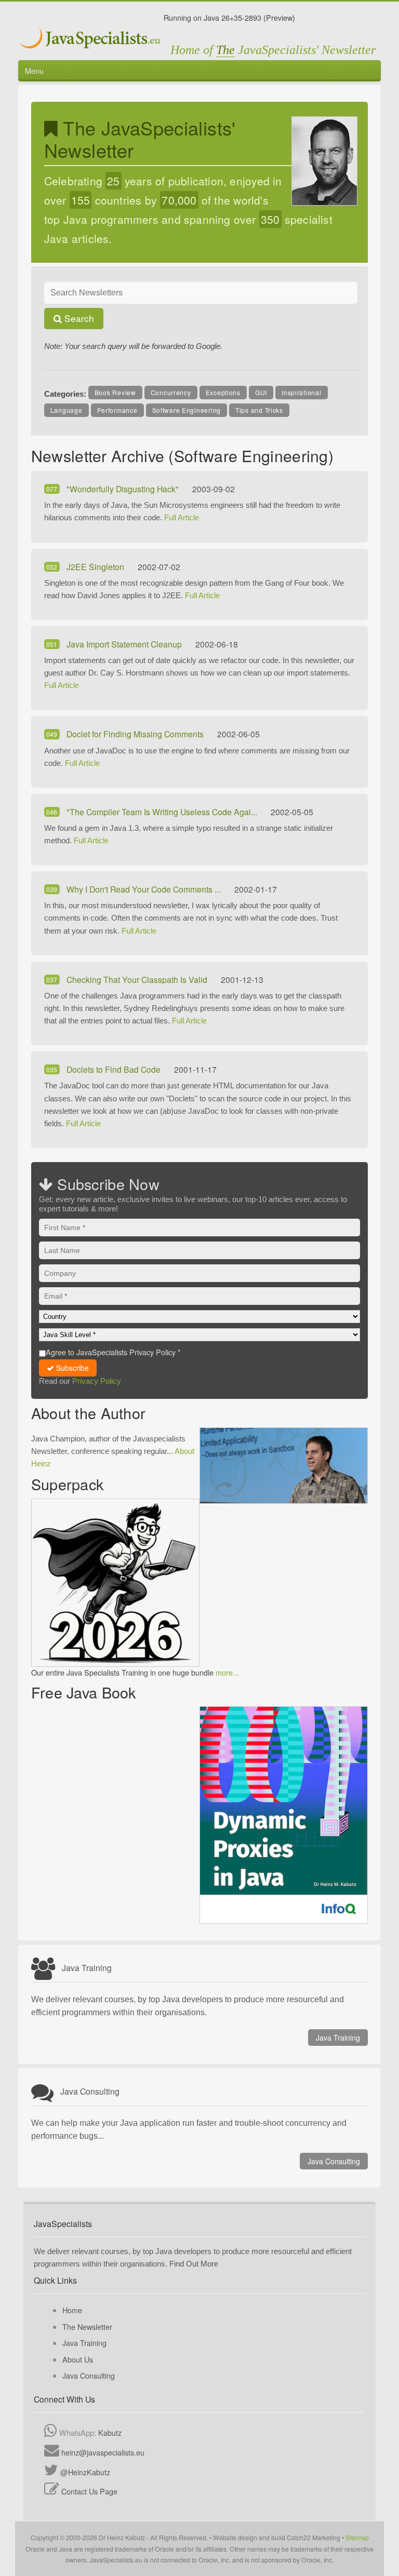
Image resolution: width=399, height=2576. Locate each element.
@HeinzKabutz (85, 2471)
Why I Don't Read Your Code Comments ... (144, 889)
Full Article (181, 517)
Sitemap (357, 2537)
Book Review (115, 392)
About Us (77, 2359)
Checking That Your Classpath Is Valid (137, 979)
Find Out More (193, 2263)
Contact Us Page (89, 2491)
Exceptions (223, 392)
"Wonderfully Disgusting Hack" (123, 488)
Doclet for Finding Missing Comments (136, 733)
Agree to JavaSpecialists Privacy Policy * (113, 1351)
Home (72, 2309)
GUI (261, 392)
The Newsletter (87, 2326)
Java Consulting (334, 2161)
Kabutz (110, 2432)
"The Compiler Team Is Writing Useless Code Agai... (162, 811)
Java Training (338, 2037)
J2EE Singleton (96, 566)
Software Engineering (186, 410)
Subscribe (71, 1368)
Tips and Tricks (259, 410)
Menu (34, 70)
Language (66, 410)
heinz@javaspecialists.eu (102, 2452)
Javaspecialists (91, 39)
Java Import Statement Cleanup (125, 644)
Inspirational (301, 392)
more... (227, 1672)
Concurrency (171, 392)
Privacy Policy (96, 1381)
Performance (117, 410)
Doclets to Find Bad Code (114, 1069)
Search (78, 318)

EXERCISE GOAL: Which of the lines above hold the word "Your"? Copy each one.

SOLUTION:
Why I Don't Read Your Code Comments ... (144, 889)
Checking That Your Classpath Is Valid (137, 979)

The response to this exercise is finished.